The three-year research programme has four parts:
(i) Mapping the changing geographies of inequality across South Africa. Satellite imagery and the 1996, 2001 and 2011 Censuses will be analysed to generate population profiles across South Africa at small area level over time. Measures of spatial evenness and clustering will be generated to characterise the spatial context of areas.Areas where inequalities (variously defined) have increased will be identified using demographic, social, economic and ethnic/racial characteristics of areas. An area typology will be developed which will inform the identification of areas for the qualitative research in Part 2.
(ii) Focus groups will be undertaken to explore the factors and processes that shape people's experiences of inequality, and whether people's experiences of inequality affect their attachment to place and sense of social inclusion. Most groups will be undertaken within Cape Town, with a small number in the Eastern Cape Province due to its long-standing internal migration ties to Cape Town. This qualitative work will also feed back into the construction of new and improved quantitative spatial measures of the lived experience of inequality (Part 1).
(iii) Surveying people's experiences of inequality and their attitudes to inequality. A new module of inequality-related questions will be designed for inclusion in the 2017 round of the nationally representative South African Social Attitudes Survey (SASAS).Analysis of data collected through SASAS will provide an additional means of assessing the lived experience of inequalities and provide important dependent variables for Part 4.
(iv) Testing whether people's attitudes to inequality are associated with their experiences of inequality using new/refined dependent and independent variables in multilevel regression models. The quantitative spatial measures developed in Part 1 will be linked to the SASAS 2017 data to develop a more nuanced analytical appreciation of how inequality impacts on residents' lives and their attitudes about inequality and redress.
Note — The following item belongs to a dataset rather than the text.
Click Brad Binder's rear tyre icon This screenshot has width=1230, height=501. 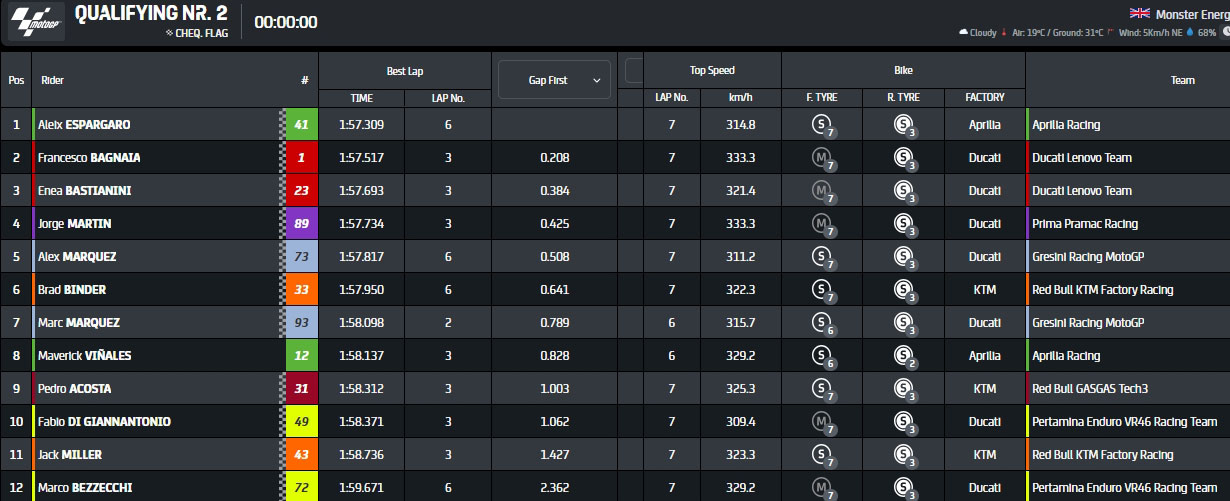pyautogui.click(x=903, y=290)
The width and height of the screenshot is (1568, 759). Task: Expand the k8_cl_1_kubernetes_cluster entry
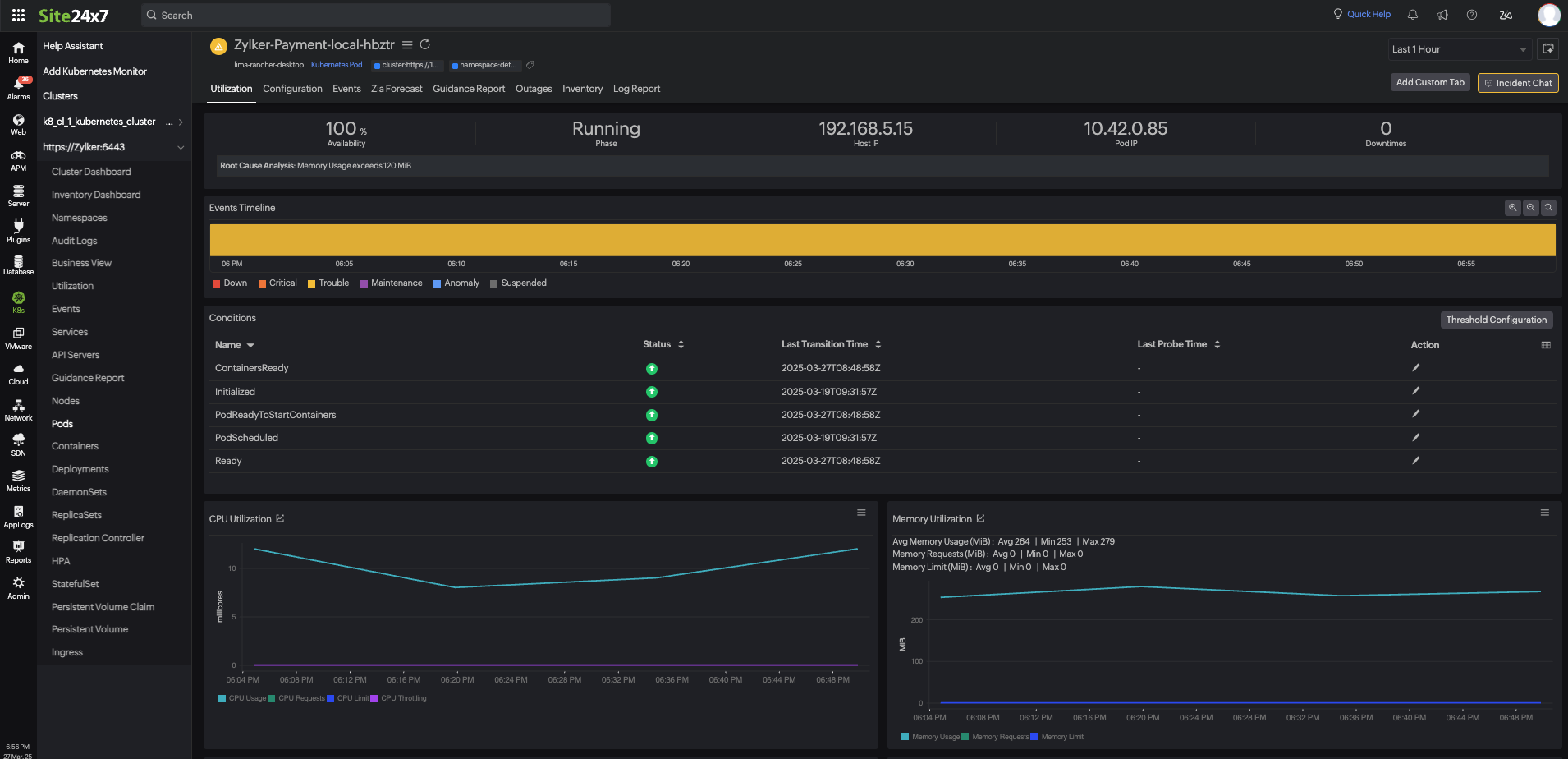pyautogui.click(x=181, y=122)
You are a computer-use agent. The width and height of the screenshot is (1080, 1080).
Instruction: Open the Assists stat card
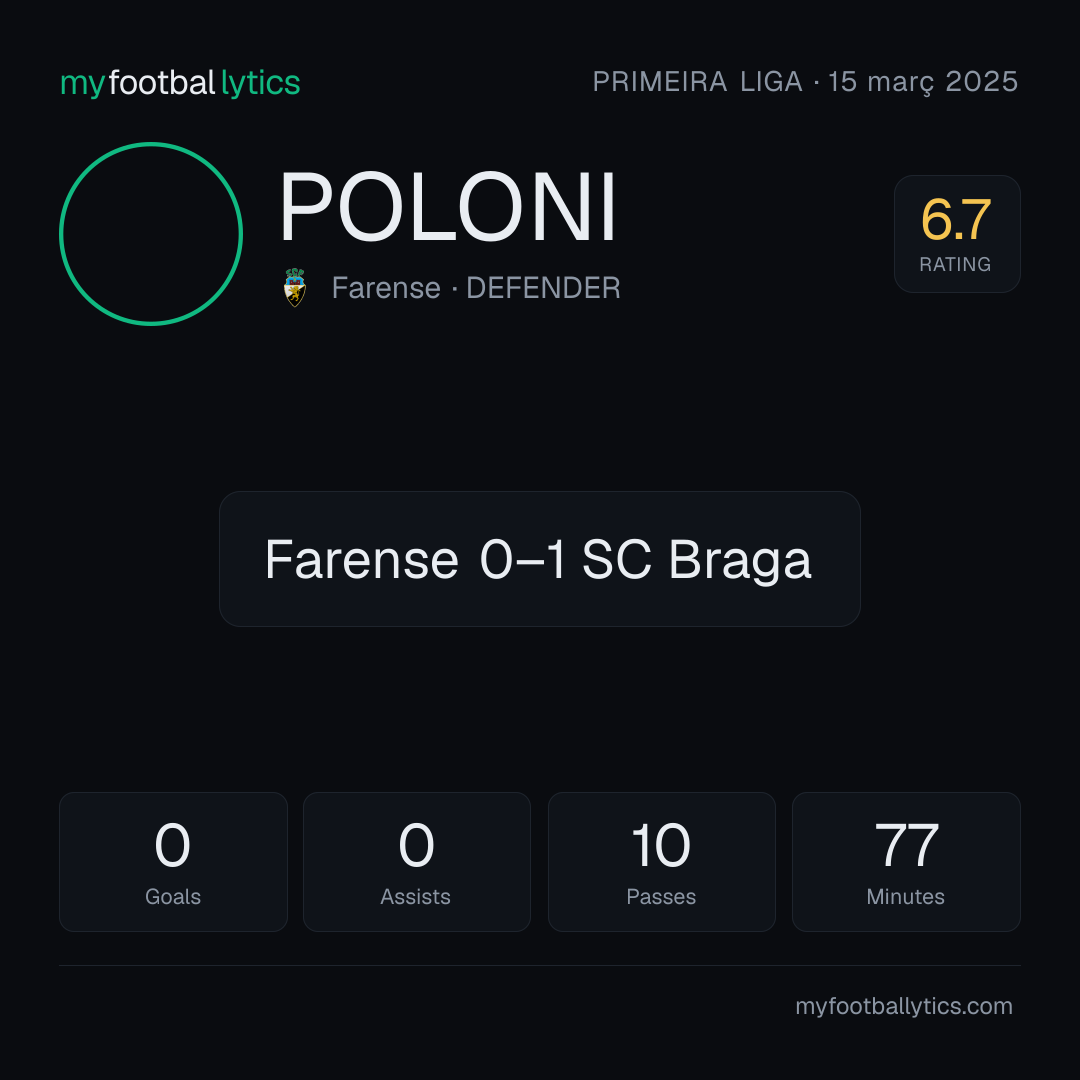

The results of this project will offer important new insights which will support national and local government when developing evidence-based policies to tackle inequality. It will enable policies in the areas of housing, urban planning and poverty alleviation to be informed by analysis of the lived experience of inequality, derived from an inter-play of highly context-specific qualitative enquiry and cutting-edge quantitative techniques.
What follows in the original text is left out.